I am using dada2 to denoise my 16S rRNA seqs from PGM. My seqs have been pre-checked by mothur to screen out bad quality seqs. My seqs range from 300-400 bps, and I do not want to lose any base pairs.
Could I just de-activate --p-trunc-len function by giving parameter 0?
does dada2 require that all seqs are of the same length as deblur?
If I set --p-trunc-len 350, will sequences shorter than 350 bp be deleted?
I'm sure the dada2 developer can provide a recommendation for PGM data, but I can answer some of your specific questions.
1. Could I just de-activate --p-trunc-len function by giving parameter 0?
Yes. "If 0 is provided, no truncation or length filtering will be performed."
2. does dada2 require that all seqs are of the same length as deblur?
The dada2 program itself supports variable length (see #55) but I'm not sure how it's configured in Qiime 2.

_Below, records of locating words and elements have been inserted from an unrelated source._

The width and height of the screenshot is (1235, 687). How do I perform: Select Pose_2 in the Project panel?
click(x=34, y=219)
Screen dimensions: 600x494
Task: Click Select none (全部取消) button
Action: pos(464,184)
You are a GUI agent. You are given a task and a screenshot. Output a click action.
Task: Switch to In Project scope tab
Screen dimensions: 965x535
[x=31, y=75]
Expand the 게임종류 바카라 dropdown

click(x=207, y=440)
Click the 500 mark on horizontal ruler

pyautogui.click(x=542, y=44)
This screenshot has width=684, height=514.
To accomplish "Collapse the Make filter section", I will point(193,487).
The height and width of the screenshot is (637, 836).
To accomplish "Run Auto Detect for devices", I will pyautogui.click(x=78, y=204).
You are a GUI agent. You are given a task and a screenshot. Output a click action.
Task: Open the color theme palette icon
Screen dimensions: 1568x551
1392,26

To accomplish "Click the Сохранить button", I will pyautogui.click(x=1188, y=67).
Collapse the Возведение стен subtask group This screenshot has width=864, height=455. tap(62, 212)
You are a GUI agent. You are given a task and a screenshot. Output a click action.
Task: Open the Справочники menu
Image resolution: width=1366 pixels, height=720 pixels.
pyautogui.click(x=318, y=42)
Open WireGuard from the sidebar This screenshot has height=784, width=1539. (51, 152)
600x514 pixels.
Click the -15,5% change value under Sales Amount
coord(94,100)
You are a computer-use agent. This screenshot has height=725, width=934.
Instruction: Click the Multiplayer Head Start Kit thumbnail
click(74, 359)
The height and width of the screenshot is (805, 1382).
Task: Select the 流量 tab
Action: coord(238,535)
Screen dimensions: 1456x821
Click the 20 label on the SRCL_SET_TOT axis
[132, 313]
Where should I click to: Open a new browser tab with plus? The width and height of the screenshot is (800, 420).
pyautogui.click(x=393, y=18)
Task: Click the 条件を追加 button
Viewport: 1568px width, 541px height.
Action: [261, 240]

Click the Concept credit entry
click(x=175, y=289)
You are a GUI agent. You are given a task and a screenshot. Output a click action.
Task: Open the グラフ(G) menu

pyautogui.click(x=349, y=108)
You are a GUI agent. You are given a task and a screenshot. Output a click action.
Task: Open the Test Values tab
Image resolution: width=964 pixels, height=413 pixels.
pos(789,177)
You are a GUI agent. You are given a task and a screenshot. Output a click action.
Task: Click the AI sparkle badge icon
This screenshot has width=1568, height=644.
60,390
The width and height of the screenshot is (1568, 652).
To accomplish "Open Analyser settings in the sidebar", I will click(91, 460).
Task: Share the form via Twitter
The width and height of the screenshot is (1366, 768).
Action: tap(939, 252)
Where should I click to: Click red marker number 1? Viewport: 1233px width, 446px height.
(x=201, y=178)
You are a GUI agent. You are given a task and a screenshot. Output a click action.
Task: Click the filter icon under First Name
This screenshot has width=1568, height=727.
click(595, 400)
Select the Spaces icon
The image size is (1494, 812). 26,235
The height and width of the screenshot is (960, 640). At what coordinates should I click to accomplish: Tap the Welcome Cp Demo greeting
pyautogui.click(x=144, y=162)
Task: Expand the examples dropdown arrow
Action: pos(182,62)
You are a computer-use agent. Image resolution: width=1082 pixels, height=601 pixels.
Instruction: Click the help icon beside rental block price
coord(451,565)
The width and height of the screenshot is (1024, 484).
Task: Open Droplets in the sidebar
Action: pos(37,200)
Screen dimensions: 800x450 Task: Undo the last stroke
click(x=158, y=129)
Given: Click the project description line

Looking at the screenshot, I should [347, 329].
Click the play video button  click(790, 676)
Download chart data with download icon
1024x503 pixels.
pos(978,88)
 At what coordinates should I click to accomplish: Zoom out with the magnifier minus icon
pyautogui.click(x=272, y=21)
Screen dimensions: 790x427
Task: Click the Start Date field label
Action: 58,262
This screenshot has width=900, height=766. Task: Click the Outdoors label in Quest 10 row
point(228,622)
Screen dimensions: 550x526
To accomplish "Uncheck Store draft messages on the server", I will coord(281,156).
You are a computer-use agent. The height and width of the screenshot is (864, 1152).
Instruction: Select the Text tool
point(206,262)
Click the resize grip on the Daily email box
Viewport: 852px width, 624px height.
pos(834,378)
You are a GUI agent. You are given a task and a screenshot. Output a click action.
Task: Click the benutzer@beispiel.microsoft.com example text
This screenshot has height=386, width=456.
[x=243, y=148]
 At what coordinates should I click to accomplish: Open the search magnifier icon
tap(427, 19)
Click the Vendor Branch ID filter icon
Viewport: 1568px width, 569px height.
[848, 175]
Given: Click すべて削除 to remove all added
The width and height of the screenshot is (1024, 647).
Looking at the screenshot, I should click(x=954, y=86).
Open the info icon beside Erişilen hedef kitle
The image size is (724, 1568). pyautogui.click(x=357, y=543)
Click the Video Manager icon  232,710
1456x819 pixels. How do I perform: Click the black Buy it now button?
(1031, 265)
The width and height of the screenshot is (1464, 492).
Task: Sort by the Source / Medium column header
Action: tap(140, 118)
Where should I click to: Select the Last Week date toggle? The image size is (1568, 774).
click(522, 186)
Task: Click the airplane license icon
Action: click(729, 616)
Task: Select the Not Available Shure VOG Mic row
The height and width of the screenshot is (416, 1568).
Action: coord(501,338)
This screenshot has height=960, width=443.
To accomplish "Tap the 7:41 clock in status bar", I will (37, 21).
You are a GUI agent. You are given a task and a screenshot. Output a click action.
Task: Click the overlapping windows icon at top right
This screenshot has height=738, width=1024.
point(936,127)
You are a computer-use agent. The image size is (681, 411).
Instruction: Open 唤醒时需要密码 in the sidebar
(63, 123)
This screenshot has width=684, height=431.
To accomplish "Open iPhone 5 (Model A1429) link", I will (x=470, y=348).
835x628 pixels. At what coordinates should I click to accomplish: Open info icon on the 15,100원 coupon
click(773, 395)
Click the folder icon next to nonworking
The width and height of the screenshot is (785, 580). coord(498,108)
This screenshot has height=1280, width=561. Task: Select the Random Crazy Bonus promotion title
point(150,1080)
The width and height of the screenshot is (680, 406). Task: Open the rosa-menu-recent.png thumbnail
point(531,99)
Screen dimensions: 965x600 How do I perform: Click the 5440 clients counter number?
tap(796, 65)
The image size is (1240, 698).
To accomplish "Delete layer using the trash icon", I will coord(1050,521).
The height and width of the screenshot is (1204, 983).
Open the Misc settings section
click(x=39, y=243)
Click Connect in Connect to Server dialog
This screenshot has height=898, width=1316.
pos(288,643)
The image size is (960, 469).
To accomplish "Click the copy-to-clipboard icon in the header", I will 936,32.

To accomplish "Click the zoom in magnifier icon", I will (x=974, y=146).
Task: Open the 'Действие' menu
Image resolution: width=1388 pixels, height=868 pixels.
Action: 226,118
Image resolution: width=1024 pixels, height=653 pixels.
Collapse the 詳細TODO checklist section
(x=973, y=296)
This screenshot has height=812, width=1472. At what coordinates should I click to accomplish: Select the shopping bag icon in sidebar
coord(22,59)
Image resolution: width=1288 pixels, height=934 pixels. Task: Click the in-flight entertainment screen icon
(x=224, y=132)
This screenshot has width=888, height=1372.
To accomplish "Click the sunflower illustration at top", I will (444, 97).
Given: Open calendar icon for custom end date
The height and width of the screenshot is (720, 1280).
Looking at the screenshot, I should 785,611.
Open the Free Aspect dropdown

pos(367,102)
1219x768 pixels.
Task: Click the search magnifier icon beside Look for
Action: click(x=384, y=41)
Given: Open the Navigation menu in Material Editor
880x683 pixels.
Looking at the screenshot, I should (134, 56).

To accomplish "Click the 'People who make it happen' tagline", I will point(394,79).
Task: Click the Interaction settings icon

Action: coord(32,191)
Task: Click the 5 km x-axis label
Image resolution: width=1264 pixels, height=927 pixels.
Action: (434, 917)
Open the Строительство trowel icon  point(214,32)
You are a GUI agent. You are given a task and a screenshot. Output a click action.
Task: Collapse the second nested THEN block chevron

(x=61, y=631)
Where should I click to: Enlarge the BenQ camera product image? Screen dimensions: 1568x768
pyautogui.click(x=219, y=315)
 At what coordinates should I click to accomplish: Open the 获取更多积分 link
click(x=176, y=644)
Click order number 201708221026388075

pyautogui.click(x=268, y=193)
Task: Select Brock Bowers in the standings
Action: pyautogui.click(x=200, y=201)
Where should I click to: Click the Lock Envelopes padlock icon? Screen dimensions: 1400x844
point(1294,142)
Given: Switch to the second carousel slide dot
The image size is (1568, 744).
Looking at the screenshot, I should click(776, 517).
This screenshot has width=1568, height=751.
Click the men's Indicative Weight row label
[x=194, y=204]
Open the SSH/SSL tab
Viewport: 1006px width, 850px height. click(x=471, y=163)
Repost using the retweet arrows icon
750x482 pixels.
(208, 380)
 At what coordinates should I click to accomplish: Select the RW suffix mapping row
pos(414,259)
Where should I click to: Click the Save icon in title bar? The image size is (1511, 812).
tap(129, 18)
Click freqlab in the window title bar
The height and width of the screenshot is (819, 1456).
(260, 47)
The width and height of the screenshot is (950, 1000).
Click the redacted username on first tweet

3. If I set --p-trunc-len 350, will sequences shorter than 350 bp be deleted?
Yes.
The problem is that q2-dada 2 takes so long time, and my computer always crashed after running for about 30 hours...
I saw you also suggested using R to run dada2 and import feature-table and rep-seqs back into qiime 2 to get core-metrics. But the tutorial is for paired-seqs (Illunima), may I know if you minding advising how to deal with Ion Torrent seqs? What should I do when it comes to the steps like mergePairs?
Thank you so much.
BTW, how should I cite the the suggestion: The official recommendation is to set trim-left to 15 for Ion Torrent data.? is there any publication that I can cite?
I use 2015 Macbook Pro, I think my computer is ok, probably because I opened too many tasks.
The problem is that dada2 takes too long, several days passed, it is still running, and I am thinking run dada2 in R and import output back into qiime2. But the tutorial for dada2 in R is for Illumina, do you have any tutorials for ion torrent.
it looks like that only trimLeft =15 is not enough, always give errors in filterAndTrim, let alone the following steps which aim to pair the sequences, after all, Ion Torrent out-put is single end.
You should be able to process your Ion Torrent data just like Illumina data, except you change a few settings and only use the forward read. So while you may pass trimLeft = 15 (or = 10) and skip the pairing, the rest should be the same.
How far did you get in R with your data? I think only the first steps would be different and all downstream is the same, but @benjjneb can confirm this.
Also, take a look at this dada2 paper that includes Ion Torrent data. Does that give you some ideas?
Yes, I ask some of my colleagues who are expert in R, they found a problem in special symbol in strsplit function. Now it is running, but still in learnErrors, looks will take some time. I will update and post here after.
Appreciate again for your unreservable help and suggestion!
btw you can run leanErrors() on a subset of your full data set, which should still be pretty good and a lot faster.
Basically, combine your reads with linux cat then use vsearch --fastx_subsample to take, say 10% of them. This input will be 10x faster, while still maintaining accuracy.
MacOS cleans up files that are about 3 days old in the temp dir, and it can lead to all kinds of crazy issues, and seems like a likely culprit to me for what you are talking about here...
One workaround is to set your TMPDIR env var to anywhere else besides the default value (outside of the default value's structure), so something like $ export TMPDIR=/Users/Harry/qiime2-tmp could work for you.